Artificial IntelligenceCloud ComputingComputer VisionData ScienceDeep LearningDevOpsExponential TechnologyInfrastructureMachine LearningServerless

The path to putting your ML model in production

Fernando CamargoNovember 24, 2020

Suppose you are a Data Scientist or Machine Learning Engineer (or another role name of this kind). You took your time to analyze your dataset, clean it, and prepare it to train your model. You then prepared many model candidates using the most recent techniques and took your time to fine-tune them. After all this extensive work, you finally created a model to be proud of. You finally finished your job. Well, unfortunately, not. If your model never goes live and is actively used, delivering value to the client, you wasted your time creating it in the first place.

What do you need to do next, then? This post aims to give you some guidance on what are the next steps. It's not your responsibility, especially as a Data Scientist, to do all those steps. But it is useful to see the whole picture. Also, depending on your company's size, you might need to do it all by yourself. So, let's start.

Step 1: Package your model

After you finish training, you can think of your model as a piece of software. It is a function that receives an input and produces an output. And to be useful, another piece of software will call it and use its returned value elsewhere. To make it possible, you need to package your model so that the Software Engineers can use it. And for that, you have some options, depending on your use case.

Online vs. Embedded

The first thing is to decide if your model will be on your company servers or embedded into a device. It depends a lot on your use case. For Autonomous Vehicles, for example, you can't wait a couple of milliseconds to make a decision, or you risk crashing the car. In other cases, you might not even have an internet connection available. In those cases, you must embed your model into the device and run it offline.
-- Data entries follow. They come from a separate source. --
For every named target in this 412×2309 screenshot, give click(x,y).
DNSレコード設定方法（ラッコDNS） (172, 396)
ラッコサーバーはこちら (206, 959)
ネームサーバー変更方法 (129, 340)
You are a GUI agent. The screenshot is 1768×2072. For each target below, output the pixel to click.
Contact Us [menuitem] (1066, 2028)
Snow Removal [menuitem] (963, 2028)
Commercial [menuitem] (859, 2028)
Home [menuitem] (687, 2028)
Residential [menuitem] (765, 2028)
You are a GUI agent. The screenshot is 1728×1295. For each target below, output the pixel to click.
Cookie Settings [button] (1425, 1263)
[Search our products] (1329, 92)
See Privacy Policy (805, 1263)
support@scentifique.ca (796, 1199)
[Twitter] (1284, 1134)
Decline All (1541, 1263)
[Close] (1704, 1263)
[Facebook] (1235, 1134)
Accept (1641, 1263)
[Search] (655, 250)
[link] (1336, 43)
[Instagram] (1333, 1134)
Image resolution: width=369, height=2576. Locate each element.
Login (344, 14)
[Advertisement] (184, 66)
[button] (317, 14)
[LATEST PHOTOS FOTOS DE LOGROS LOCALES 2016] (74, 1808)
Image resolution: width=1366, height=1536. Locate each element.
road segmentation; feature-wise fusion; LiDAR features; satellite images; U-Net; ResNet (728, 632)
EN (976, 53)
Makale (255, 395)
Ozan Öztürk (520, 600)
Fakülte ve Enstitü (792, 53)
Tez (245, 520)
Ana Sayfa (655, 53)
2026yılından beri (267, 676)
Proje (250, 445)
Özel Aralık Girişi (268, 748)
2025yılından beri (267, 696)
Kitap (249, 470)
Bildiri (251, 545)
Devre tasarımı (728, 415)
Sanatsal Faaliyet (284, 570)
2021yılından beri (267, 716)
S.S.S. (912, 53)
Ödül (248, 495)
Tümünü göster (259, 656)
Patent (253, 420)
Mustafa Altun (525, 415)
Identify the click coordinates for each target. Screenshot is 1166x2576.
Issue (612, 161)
Otherwise, you'll probably prefer having your model online.

Even though having your model online might add some network latency, you might still prefer it for two reasons. The first one is to make your model safer. When you embed your model into a device, it is much easier to access and steal it. The second reason is that it is much easier to update and monitor your model inside your servers (I will speak more about it later). It makes the evolution and bug fixes of your model much faster.

If you need to embed your model, you will probably need to convert it to a low-level language (like C) and use some tools to embed it. Otherwise,  you will commonly expose it through a REST (or gRPC) API or package it as a library, depending on if it will do Online or Batch Inference.

Online Inference vs. Batch Inference

If your model is on your servers, you need to decide if it will run per-request or in batch. Machine Learning models usually benefit from running batches of data performance-wise. So, if you can run it this way, you better do it. It is appropriate for some use cases to run the inference in a given schedule (once a day, for example) and save the results for later. But in most use cases, especially for user-facing applications, you need to run it per-request.

Packaging for Online Inference

When packaging for Online Inference, you will usually expose a REST API in which other software can request an inference. The reason for that is that it makes it much easier to scale the resources for your model. If you suddenly have many requests, you can spin other model instances to do a load balance.

You could create such REST API by hand, using something like Flask, for example. But there are a lot of tools available to make your life easier. After all, not all Data Scientists know how to develop a REST API properly. You have Tensorflow Serving, for example, that exposes a Tensorflow Model. One option that I like is BentoML. They have ways to package your model (with the preprocessing and postprocessing code) within a single package without worrying about the REST aspects. It already supports most ML frameworks and comes with micro-batching. This feature will automatically group bursts of requests into micro-batches to improve the model throughput.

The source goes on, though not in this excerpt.